“Все, увиденное изнутри меня, есть я,” — сказал философ, но если я самого себя увижу там, на плоском или выпуклом стекле, то где все, увиденное изнутри? Там, на стекле — все в одной плоскости. Или выпуклости, во всяком случае на одной поверхности. Чем удобен параллельный мир? Ты сам становишься частью увиденного изнутри, частью своего “я”.
Раствориться в толпе. В какой-то момент начинаешь чувствовать это. Пытаешься осознать себя, но, оглянувшись вокруг, без ужаса или тоски, вообще без всякого чувства, вдруг понимаешь, что тебя здесь нет. Ты даже не один из них, потому что ты не единица; ты не такой, как они, потому что и они — не они, здесь нет ни единственного, ни множественного числа — здесь не может быть числа — есть масса, не имеющая ни размеров, ни очертаний. Можно ли почувствовать себя частью этой массы? Но ты не за этим сюда пришел. Ты хотел разделить эту толпу на количество составляющих ее единиц. Зачем? Чтобы вычислить свою долю в общем безумии. Стать среднестатистической личностью, такой же, как любой из них. Быть в этой массе, где с любым можно поменяться своими грехами — ничто не больше, ничто не меньше. Средний грех, среднее преступление. Если не очиститься, то хотя бы сравняться. Ты пытаешься, но не выходит — остаешься пустым пространством, которое неизвестно почему не заполняется.
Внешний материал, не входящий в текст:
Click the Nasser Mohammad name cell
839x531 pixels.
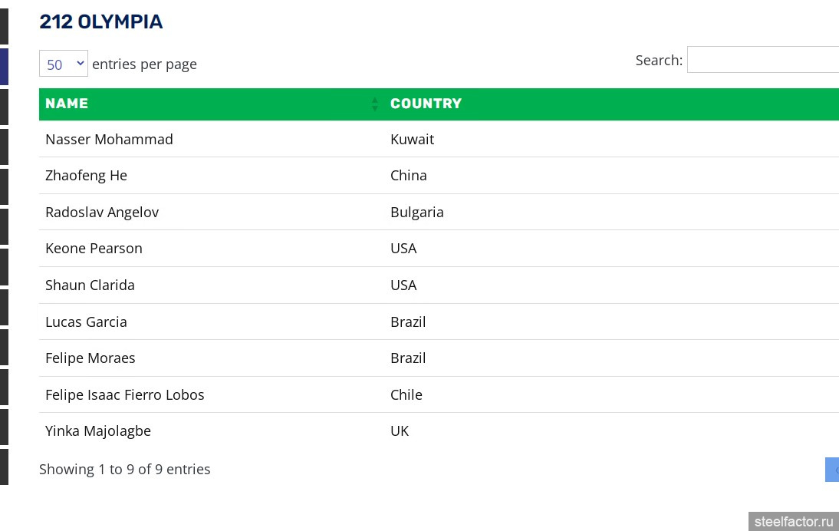(109, 139)
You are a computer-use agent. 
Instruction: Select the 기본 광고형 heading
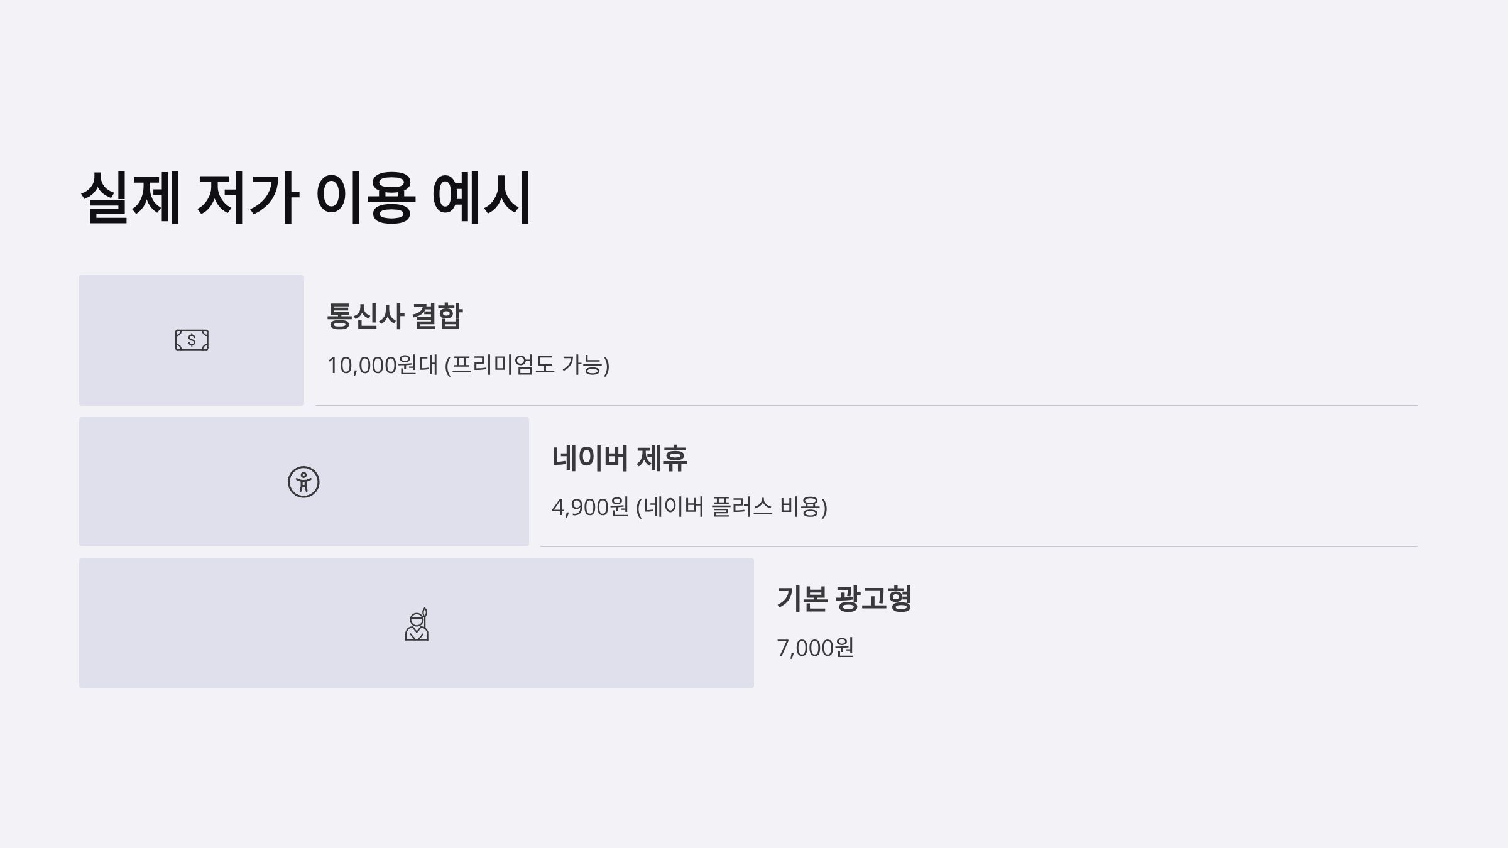844,599
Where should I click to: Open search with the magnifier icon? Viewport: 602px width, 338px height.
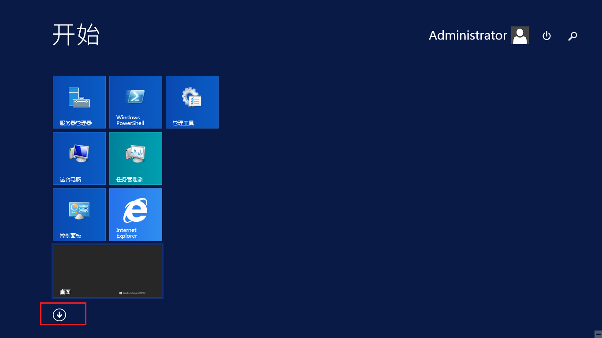(572, 36)
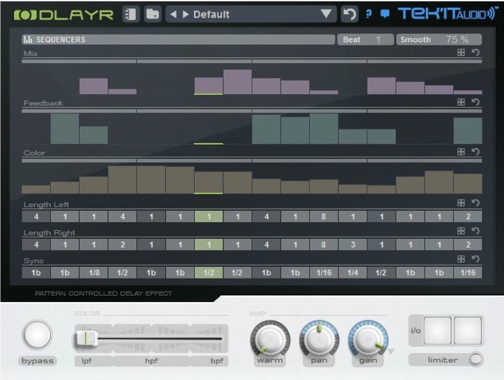504x380 pixels.
Task: Toggle the bypass button
Action: point(37,335)
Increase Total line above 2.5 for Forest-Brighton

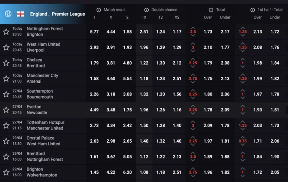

Нет, тебе не очиститься. Ты все равно помнишь разорванный глаз и паутинки на лице старика, свою собственную тень, звездообразный маршрут на карте города. О картах особо: ты до сих пор не знаешь комбинации. Вообще это странная игра, в которой должна быть определенная комбинация, она кому-то известна заранее, но у кого она окажется, неважно. Или, может быть, комбинация подтасовывается под результат? Странная игра, похожая на сценарий. Но и сценарий, в котором все подгоняется под конец, который вообще пишется с конца, и действие развивается от конца к началу, или, может быть, к середине, но главное, что в обратном порядке. Не везде, местами, и это сбивает с толку. Но может быть, на то и рассчитано, чтобы сбить с толку? Странная игра. Она может показаться шулерской, а может быть, и в самом деле шулерская, но карты — это еще более странно — мечены не с рубашки. И только картинки, и только дамы. Пока дамы, а там... Никто не знает кроме автора. И визитные карточки на столе, и ужас в глазах молодого человека: “Как! Это вы?”
Однако по мере продвижения по площади здесь и там вдруг начинаешь отмечать какие-то непонятные тебе, но довольно резкие различия, как в морской воде, когда, удаляясь от берега, пересекаешь холодные и теплые потоки. Тогда замечаешь, что масса неоднородна, и в какой-то момент из пустого пространства превращаешься в тело, толпа же, наоборот, теряет свою плотность, к тебе постепенно возвращается сознание, начинаешь различать руки, лица, гримасы, разинутые рты, — где ты был?
Толпа, заполняющая площадь, действительно неоднородна, и, строго говоря, ее даже нельзя назвать одной толпой, но множественное число к ней тоже неприменимо. Слово “толпы” слишком динамично для этого состояния человеческого вещества. Толпы должны куда-то двигаться и, видимо, что-то крушить и разрушать, и, возможно, впоследствии они займутся этим, но пока это физически спокойная, хотя и возбужденная масса. Границы отдельных не слишком больших — человек по двести-триста — скоплений довольно четко определены их транспарантами и флагами. Ближе всех к трибуне расположились красные и черно-желто-белые флаги — они вперемешку: правые и левые нашли друг друга, но теперь непонятно, кто правые, а кто левые, и вообще, это откуда смотреть; ближе к Александрийской Колонне флаги трехцветные (обоих сочетаний) и иногда — Андреевские. Российские государственные флаги рассеяны по всей площади.
Сегодня народу больше, чем обычно по субботам, и из толпы кажется, что заполнена вся площадь, хотя толпа не слишком густа, и продвигаешься довольно свободно, только возле трибун становится теснее и труднее пробиться вперед. Там тебя ототрут в сторону, здесь обругают или ощутимо толкнут; внезапно чья-то беспокойная голова заслонит от тебя оратора или случайно мелькнувшее в толпе знакомое лицо. Этот человек забрел сюда так же, как и ты, его привело на площадь одиночество или нечистая совесть. Если хорошо присмотреться, его можно отличить от других: что-то трудно определимое, но не такое. Может быть, эта манера время от времени поправлять воротник или без нужды приподнимать шляпу и снова надвигать ее на лоб. Он одинок и как будто хочет спрятать себя в толпе. Не спрятаться, а именно спрятать, как прячут улику — спрятать или подменить, но может быть, он выбрал не ту толпу.